[[ Data for review open ]]

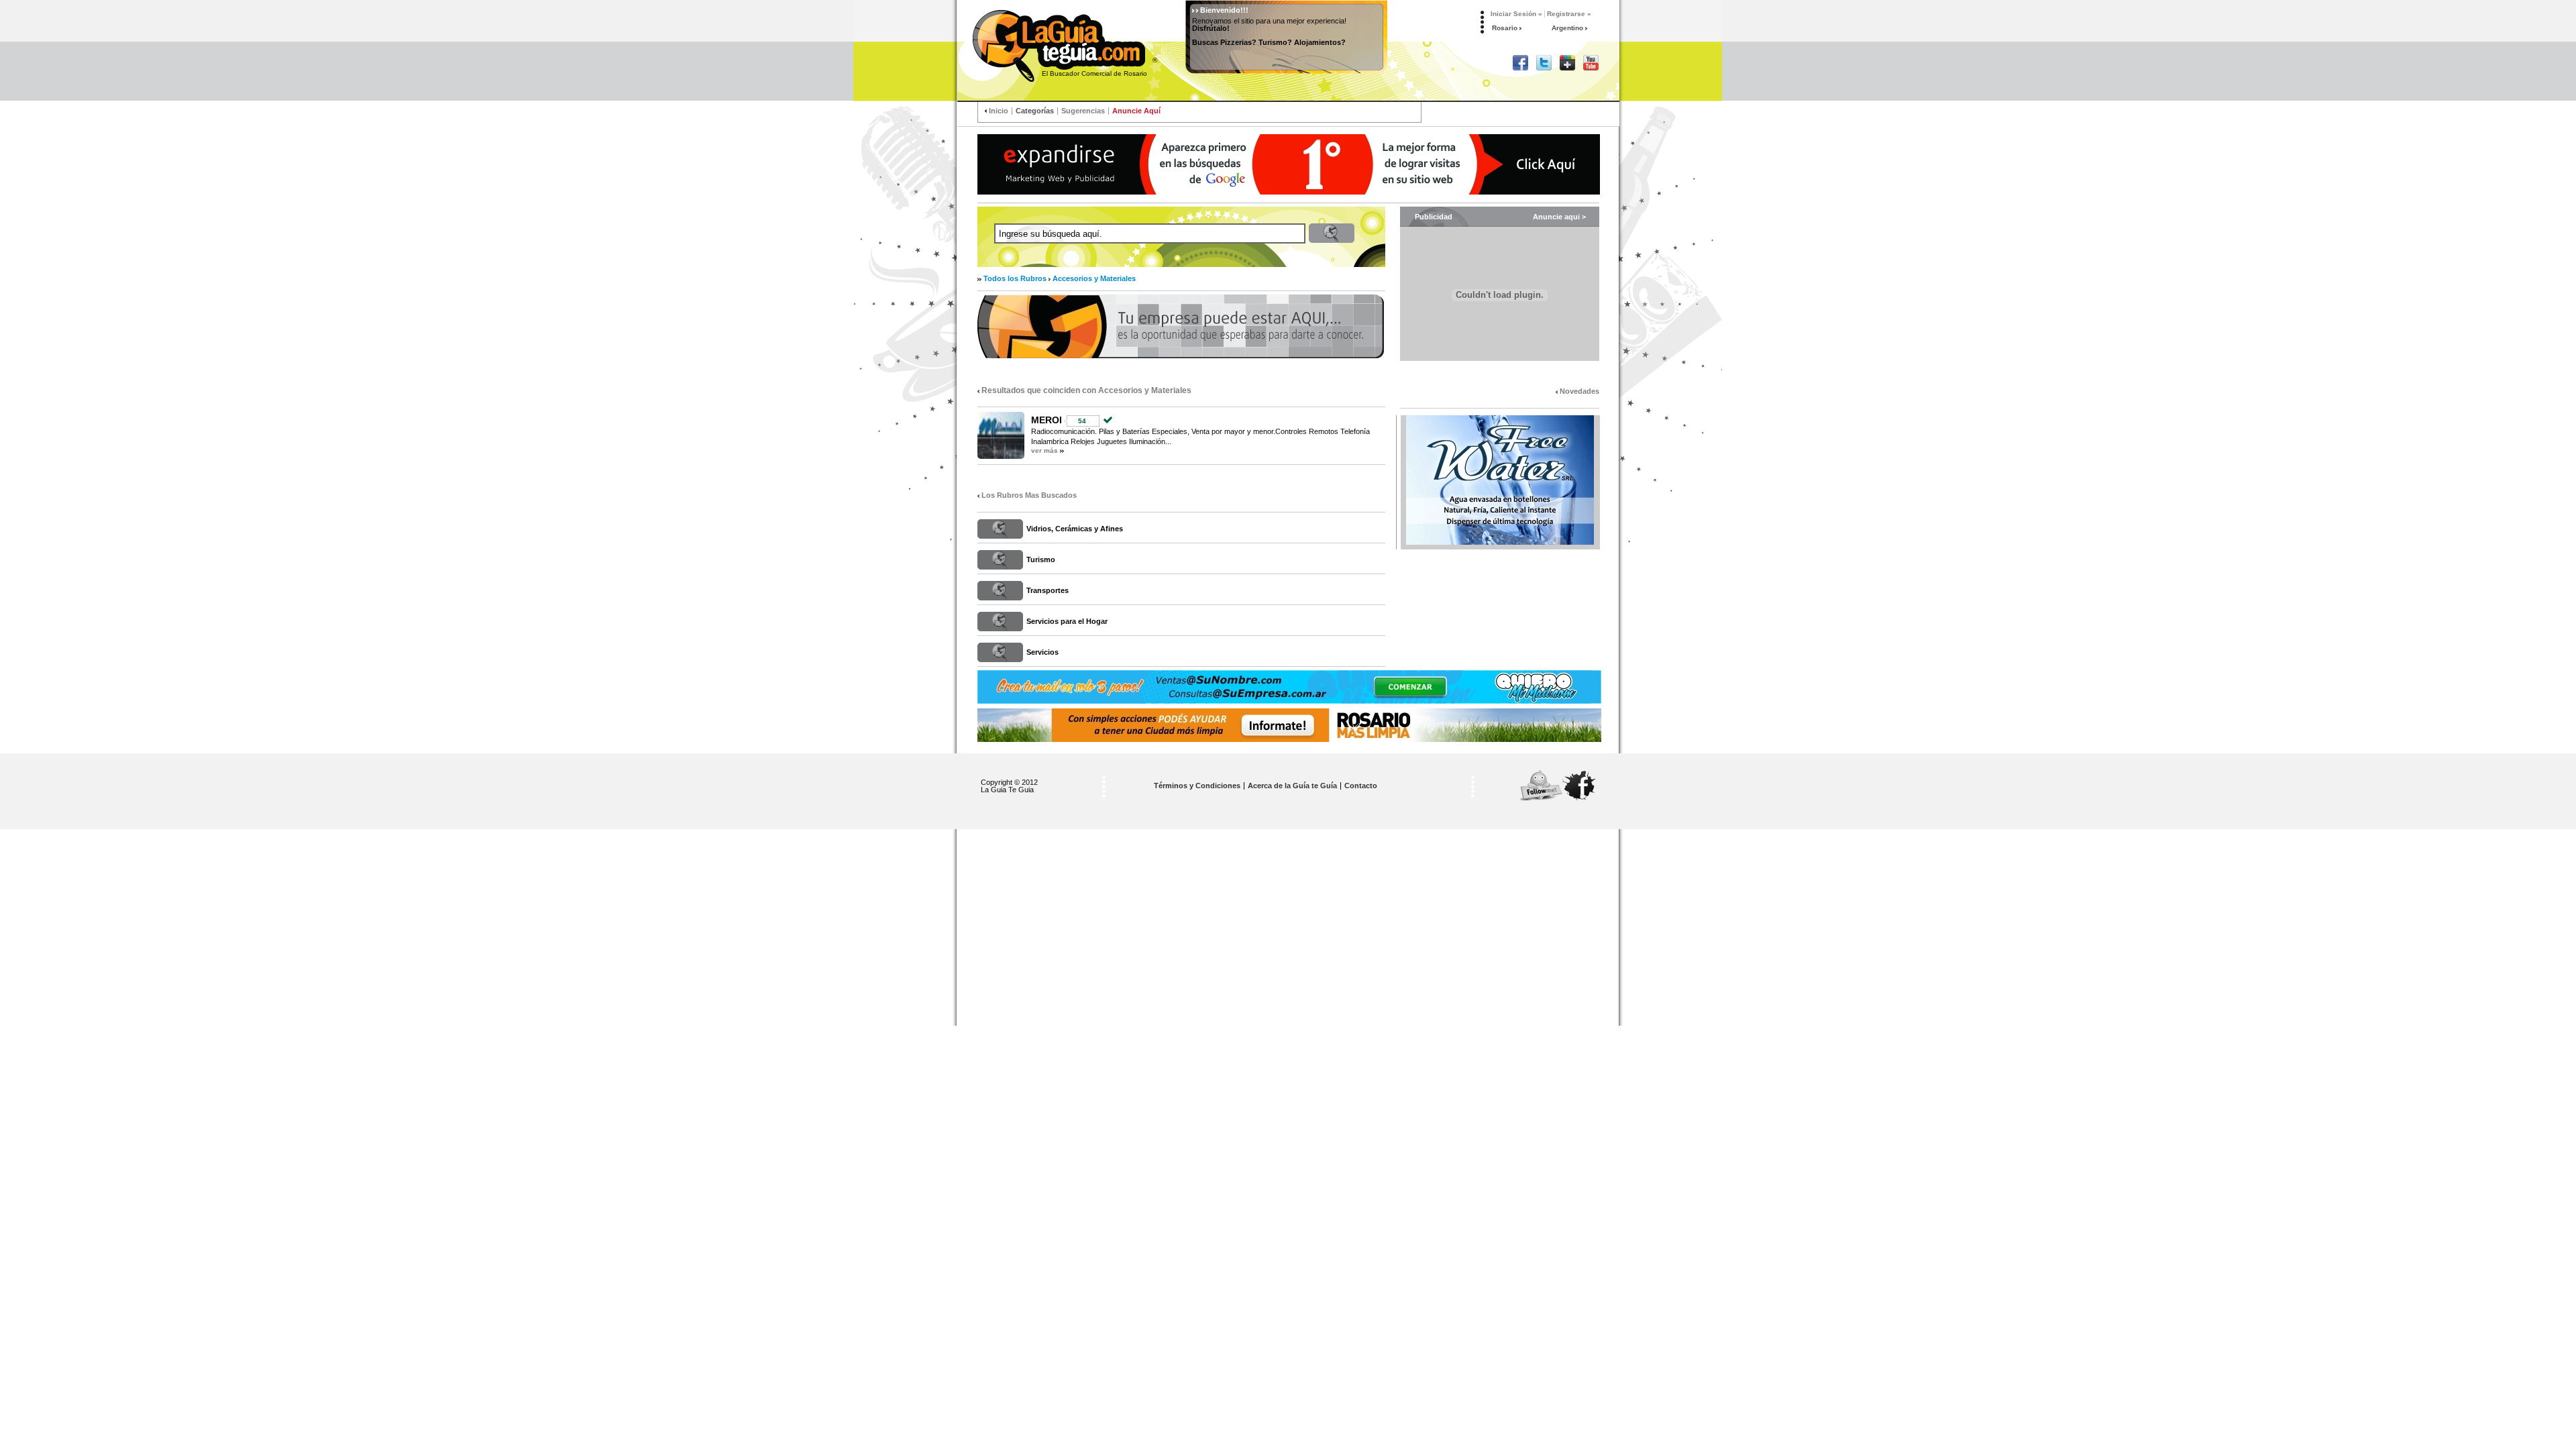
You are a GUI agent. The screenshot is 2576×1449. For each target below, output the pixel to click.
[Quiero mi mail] (1289, 687)
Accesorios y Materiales (1094, 278)
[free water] (1500, 480)
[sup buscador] (1288, 164)
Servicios (1042, 652)
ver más (1044, 450)
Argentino (1568, 28)
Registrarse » (1569, 13)
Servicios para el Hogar (1067, 621)
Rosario (1505, 28)
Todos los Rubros (1014, 278)
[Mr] (1289, 725)
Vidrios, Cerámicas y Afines (1074, 529)
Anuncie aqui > (1559, 217)
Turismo (1040, 559)
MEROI (1046, 420)
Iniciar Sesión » (1516, 13)
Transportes (1047, 590)
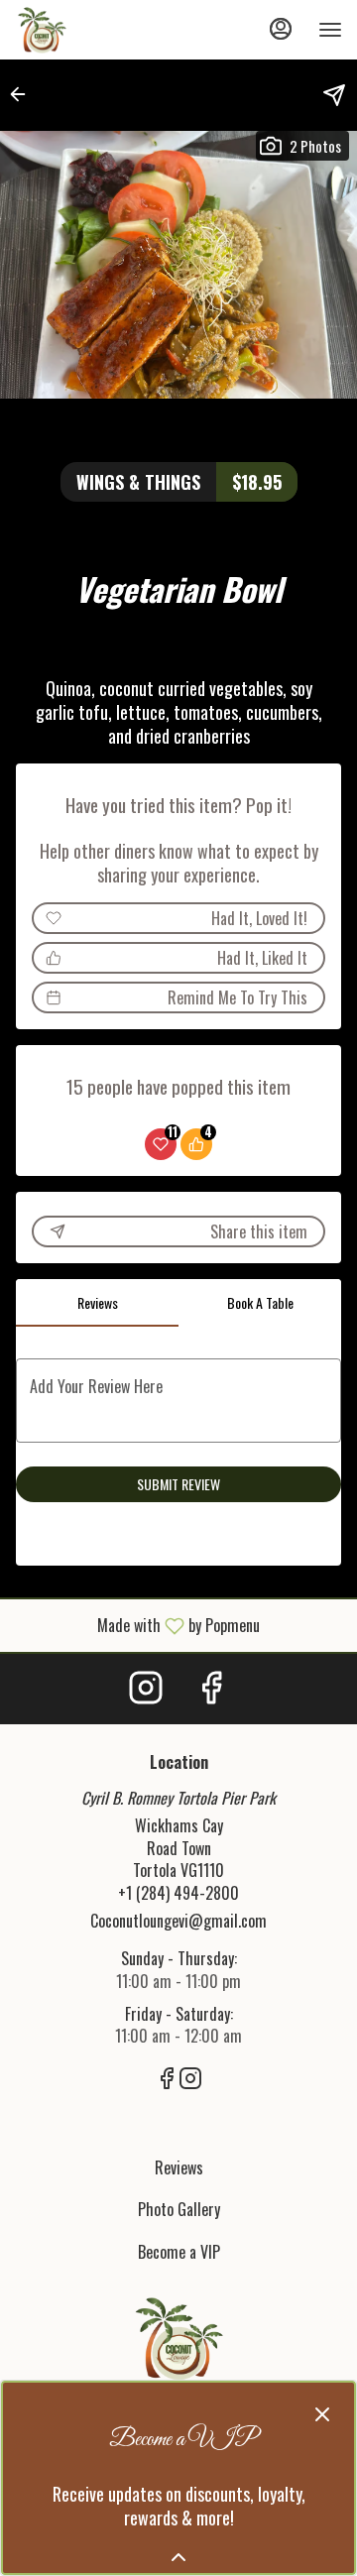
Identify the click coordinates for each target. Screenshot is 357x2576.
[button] (24, 94)
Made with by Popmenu (137, 1624)
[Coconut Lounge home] (104, 30)
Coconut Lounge (178, 2338)
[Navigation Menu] (330, 30)
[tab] (97, 1303)
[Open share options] (334, 95)
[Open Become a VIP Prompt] (178, 2557)
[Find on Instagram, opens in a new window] (146, 1689)
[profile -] (281, 29)
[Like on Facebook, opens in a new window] (211, 1689)
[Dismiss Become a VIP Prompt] (322, 2414)
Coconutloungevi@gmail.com (178, 1921)
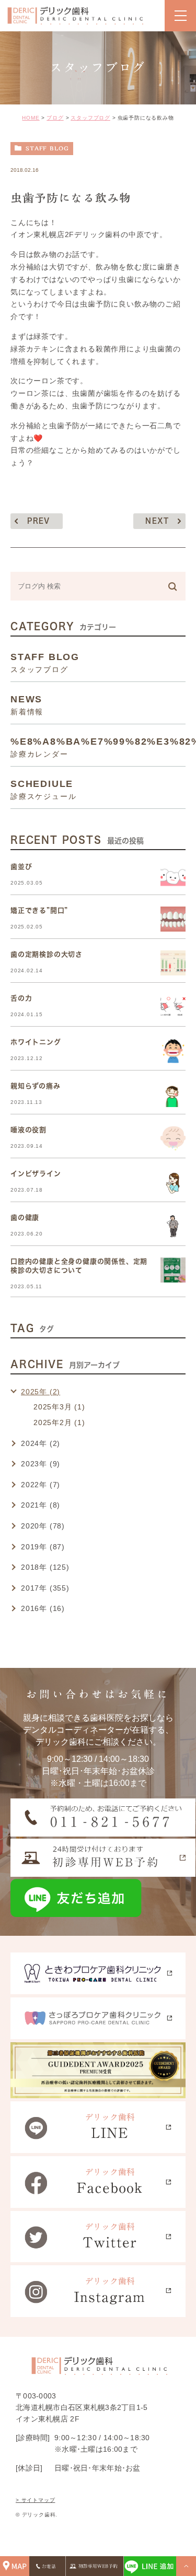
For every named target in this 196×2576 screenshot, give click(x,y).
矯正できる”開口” (39, 910)
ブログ (55, 118)
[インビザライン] (173, 1182)
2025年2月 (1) (59, 1422)
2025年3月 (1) (59, 1407)
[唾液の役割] (173, 1138)
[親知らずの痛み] (173, 1094)
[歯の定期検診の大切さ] (173, 962)
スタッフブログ (90, 118)
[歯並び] (173, 875)
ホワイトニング (35, 1042)
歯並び (21, 866)
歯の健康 (24, 1217)
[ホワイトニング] (173, 1050)
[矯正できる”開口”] (173, 919)
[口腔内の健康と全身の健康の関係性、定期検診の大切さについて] (173, 1270)
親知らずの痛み (35, 1086)
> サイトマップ (35, 2500)
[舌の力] (173, 1006)
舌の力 (21, 998)
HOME (30, 118)
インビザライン (35, 1173)
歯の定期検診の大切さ (46, 954)
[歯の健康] (173, 1226)
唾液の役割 (28, 1129)
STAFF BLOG (47, 148)
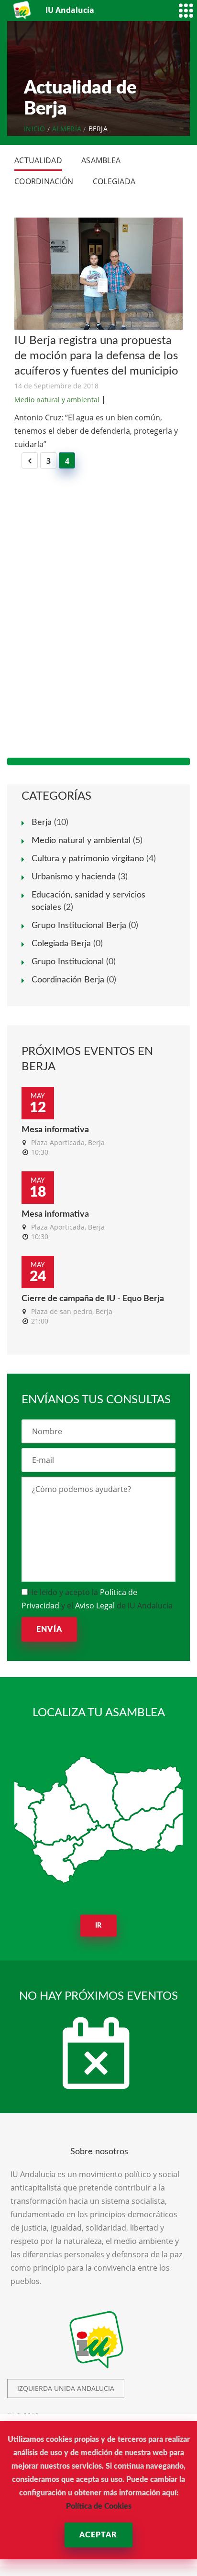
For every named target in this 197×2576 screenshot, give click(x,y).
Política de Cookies (98, 2506)
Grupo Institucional (68, 962)
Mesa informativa (55, 1130)
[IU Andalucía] (22, 10)
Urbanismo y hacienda (74, 877)
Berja (42, 822)
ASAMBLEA (100, 160)
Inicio (34, 128)
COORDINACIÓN (44, 181)
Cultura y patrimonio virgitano (88, 859)
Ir (98, 1925)
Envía (49, 1629)
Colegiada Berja (61, 943)
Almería (66, 128)
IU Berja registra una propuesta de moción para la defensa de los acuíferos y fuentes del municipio (96, 356)
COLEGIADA (114, 181)
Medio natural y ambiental (56, 399)
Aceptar (98, 2535)
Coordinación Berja (68, 980)
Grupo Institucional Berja (79, 925)
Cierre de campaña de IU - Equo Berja (93, 1298)
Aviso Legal (95, 1605)
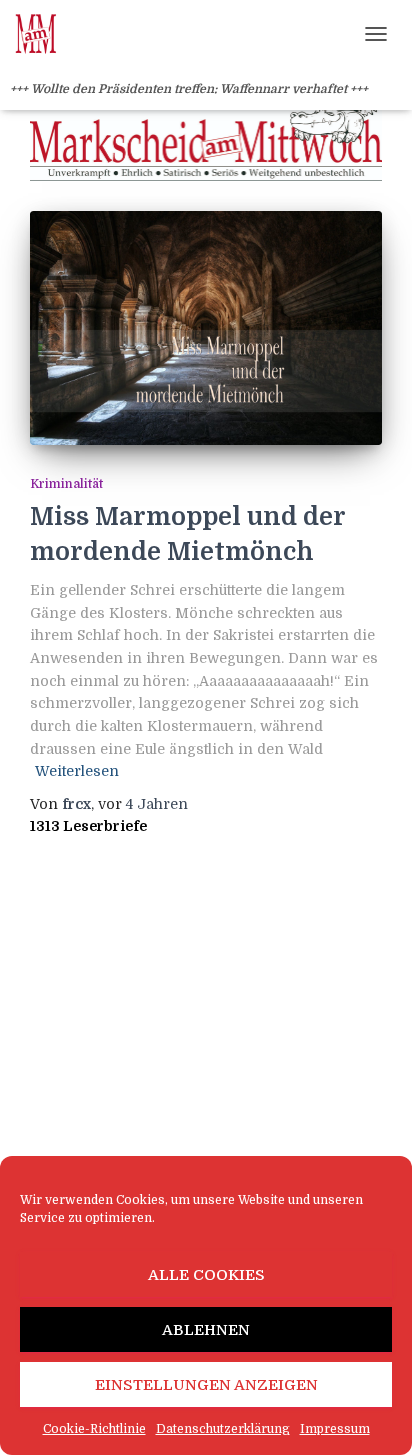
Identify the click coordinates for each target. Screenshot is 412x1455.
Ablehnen (206, 1330)
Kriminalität (66, 484)
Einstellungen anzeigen (206, 1385)
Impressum (335, 1429)
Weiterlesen (77, 771)
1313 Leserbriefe (88, 826)
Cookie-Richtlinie (94, 1429)
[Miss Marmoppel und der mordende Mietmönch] (206, 328)
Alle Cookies (206, 1275)
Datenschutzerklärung (223, 1429)
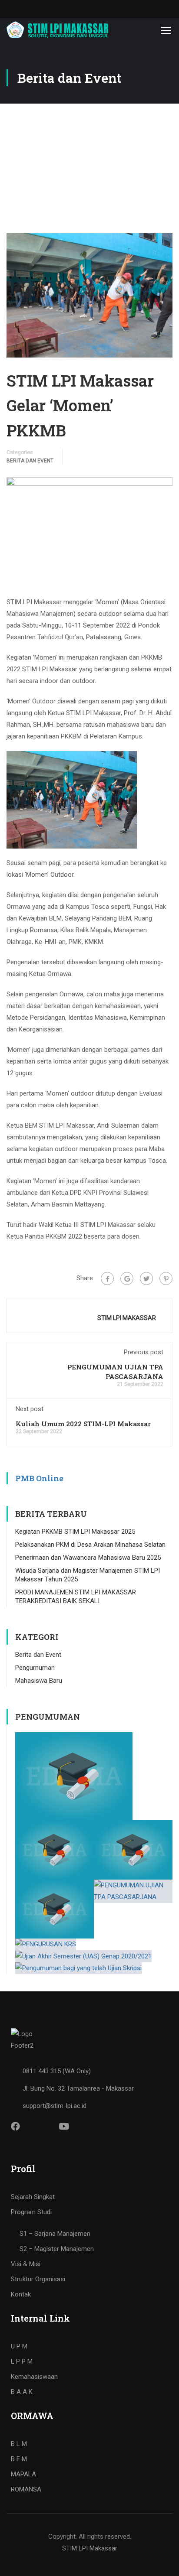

[[ Data for review closed ]]

**Exercise**
Omit the pictures and reproduce the records above exactly.

**Answer to the exercise**
You are a GUI agent. The screenshot is 2576×1449. For each target below, output the pixel to click.
[Quiero mi mail] (1289, 687)
Accesorios y Materiales (1094, 278)
[free water] (1500, 480)
[sup buscador] (1288, 164)
Servicios (1042, 652)
ver más (1044, 450)
Argentino (1568, 28)
Registrarse » (1569, 13)
Servicios para el Hogar (1067, 621)
Rosario (1505, 28)
Todos los Rubros (1014, 278)
[Mr] (1289, 725)
Vidrios, Cerámicas y Afines (1074, 529)
Anuncie aqui > (1559, 217)
Turismo (1040, 559)
MEROI (1046, 420)
Iniciar Sesión » (1516, 13)
Transportes (1047, 590)
Identify the click coordinates for each target. Screenshot is 357x2576.
[button] (24, 94)
Made with by Popmenu (137, 1624)
[Coconut Lounge home] (104, 30)
Coconut Lounge (178, 2338)
[Navigation Menu] (330, 30)
[tab] (97, 1303)
[Open share options] (334, 95)
[Open Become a VIP Prompt] (178, 2557)
[Find on Instagram, opens in a new window] (146, 1689)
[profile -] (281, 29)
[Like on Facebook, opens in a new window] (211, 1689)
[Dismiss Become a VIP Prompt] (322, 2414)
Coconutloungevi@gmail.com (178, 1921)
For every named target in this 196×2576 screenshot, give click(x,y).
矯正できる”開口” (39, 910)
ブログ (55, 118)
[インビザライン] (173, 1182)
2025年2月 (1) (59, 1422)
2025年3月 (1) (59, 1407)
[唾液の役割] (173, 1138)
[親知らずの痛み] (173, 1094)
[歯の定期検診の大切さ] (173, 962)
スタッフブログ (90, 118)
[歯並び] (173, 875)
ホワイトニング (35, 1042)
歯並び (21, 866)
歯の健康 (24, 1217)
[ホワイトニング] (173, 1050)
[矯正できる”開口”] (173, 919)
[口腔内の健康と全身の健康の関係性、定期検診の大切さについて] (173, 1270)
親知らずの痛み (35, 1086)
> サイトマップ (35, 2500)
[舌の力] (173, 1006)
舌の力 (21, 998)
HOME (30, 118)
インビザライン (35, 1173)
歯の定期検診の大切さ (46, 954)
[歯の健康] (173, 1226)
唾液の役割 (28, 1129)
STAFF BLOG (47, 148)
For every named target in this 197×2576 screenshot, give click(x,y).
Política de Cookies (98, 2506)
Grupo Institucional (68, 962)
Mesa informativa (55, 1130)
[IU Andalucía] (22, 10)
Urbanismo y hacienda (74, 877)
Berja (42, 822)
ASAMBLEA (100, 160)
Inicio (34, 128)
COORDINACIÓN (44, 181)
Cultura y patrimonio virgitano (88, 859)
Ir (98, 1925)
Envía (49, 1629)
Colegiada Berja (61, 943)
Almería (66, 128)
IU Berja registra una propuesta de moción para la defensa de los acuíferos y fuentes del municipio (96, 356)
COLEGIADA (114, 181)
Medio natural y ambiental (56, 399)
Aceptar (98, 2535)
Coordinación Berja (68, 980)
Grupo Institucional Berja (79, 925)
Cierre de campaña de IU - Equo Berja (93, 1298)
Aviso Legal (95, 1605)
Identify the click coordinates for each target. Screenshot is 412x1455.
Ablehnen (206, 1330)
Kriminalität (66, 484)
Einstellungen anzeigen (206, 1385)
Impressum (335, 1429)
Weiterlesen (77, 771)
1313 Leserbriefe (88, 826)
Cookie-Richtlinie (94, 1429)
[Miss Marmoppel und der mordende Mietmönch] (206, 328)
Alle Cookies (206, 1275)
Datenschutzerklärung (223, 1429)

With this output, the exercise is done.